== What you have to do ==
Write out, word for word, every line in the data below from the one containing "הודעה (240, 1839)" to the one containing "איך ייראו מערכות", both of them included.

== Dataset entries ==
%%

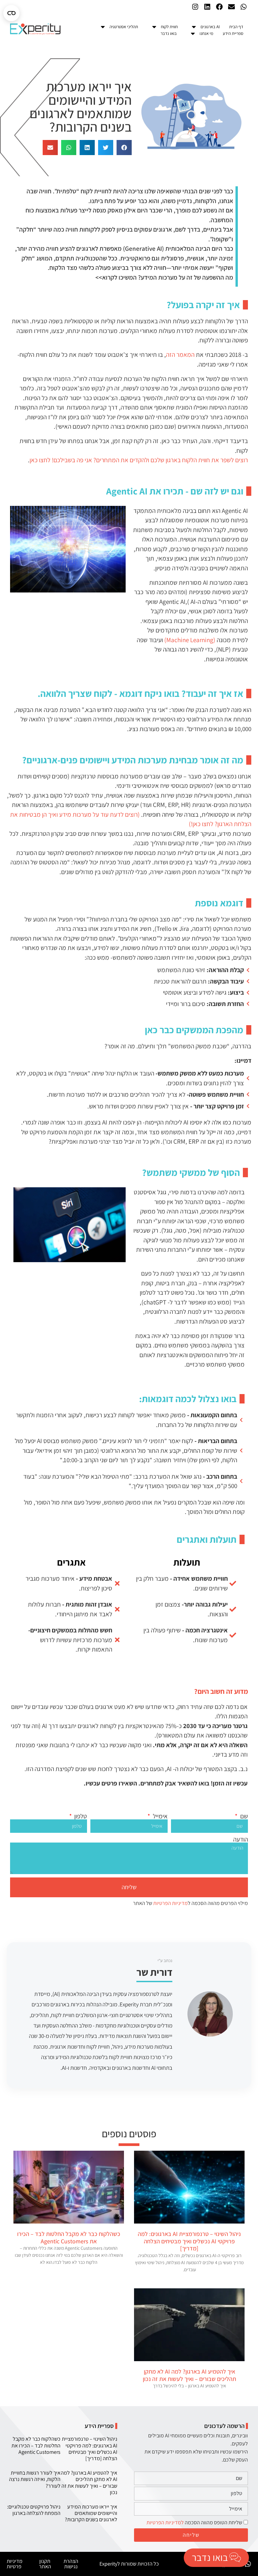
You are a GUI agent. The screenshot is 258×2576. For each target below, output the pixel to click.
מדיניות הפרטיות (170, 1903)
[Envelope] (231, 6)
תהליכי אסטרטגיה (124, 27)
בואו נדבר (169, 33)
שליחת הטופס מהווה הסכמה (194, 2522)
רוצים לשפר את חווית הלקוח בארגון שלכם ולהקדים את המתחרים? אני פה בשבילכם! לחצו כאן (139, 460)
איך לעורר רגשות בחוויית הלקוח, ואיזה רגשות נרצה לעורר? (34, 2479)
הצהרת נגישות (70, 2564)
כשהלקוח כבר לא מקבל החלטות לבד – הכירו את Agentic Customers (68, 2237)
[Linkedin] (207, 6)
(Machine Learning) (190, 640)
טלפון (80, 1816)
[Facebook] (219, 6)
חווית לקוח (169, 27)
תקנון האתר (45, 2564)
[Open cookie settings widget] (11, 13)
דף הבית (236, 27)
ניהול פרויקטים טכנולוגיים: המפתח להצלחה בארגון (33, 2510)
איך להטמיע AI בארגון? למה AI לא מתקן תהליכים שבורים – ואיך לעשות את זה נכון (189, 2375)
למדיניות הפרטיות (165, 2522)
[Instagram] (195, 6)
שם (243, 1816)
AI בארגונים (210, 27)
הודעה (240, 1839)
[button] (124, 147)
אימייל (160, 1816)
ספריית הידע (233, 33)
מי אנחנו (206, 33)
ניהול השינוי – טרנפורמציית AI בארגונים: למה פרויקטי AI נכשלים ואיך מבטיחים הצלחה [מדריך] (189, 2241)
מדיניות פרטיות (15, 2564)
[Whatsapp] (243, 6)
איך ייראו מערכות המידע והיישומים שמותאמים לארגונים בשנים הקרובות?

%%
%%

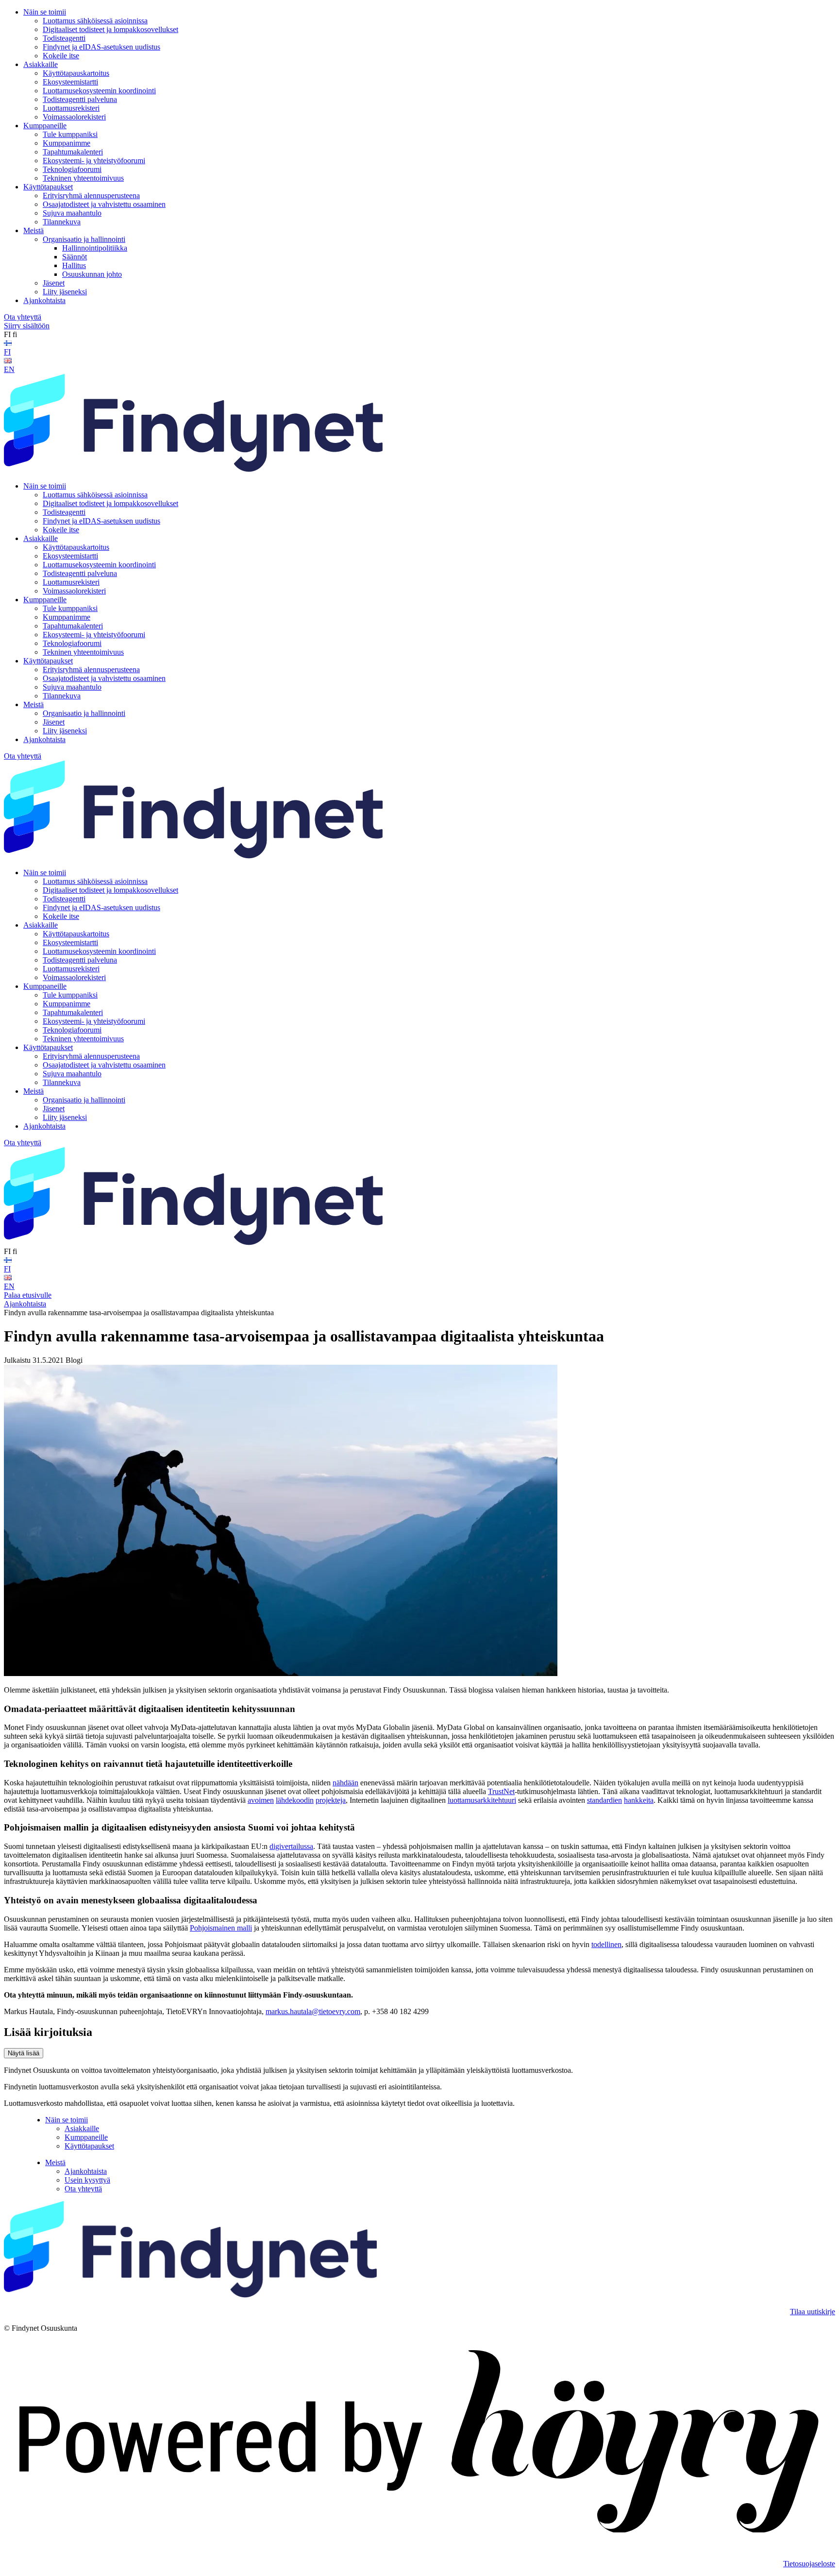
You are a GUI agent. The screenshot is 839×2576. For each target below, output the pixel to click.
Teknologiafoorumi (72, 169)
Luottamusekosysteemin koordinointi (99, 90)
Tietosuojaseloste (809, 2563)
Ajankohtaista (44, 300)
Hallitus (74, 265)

%%
%%

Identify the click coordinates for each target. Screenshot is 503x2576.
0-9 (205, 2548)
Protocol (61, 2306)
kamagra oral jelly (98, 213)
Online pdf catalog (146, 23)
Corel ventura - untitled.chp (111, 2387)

%%

== Answer to this problem ==
הודעה (240, 1839)
[button] (124, 147)
אימייל (160, 1816)
ספריית הידע (233, 33)
מי אנחנו (206, 33)
ניהול השינוי – טרנפורמציית AI בארגונים: למה פרויקטי AI נכשלים ואיך מבטיחים הצלחה [מדריך] (189, 2241)
מדיניות פרטיות (15, 2564)
[Whatsapp] (243, 6)
איך ייראו מערכות המידע והיישומים שמותאמים לארגונים בשנים הקרובות?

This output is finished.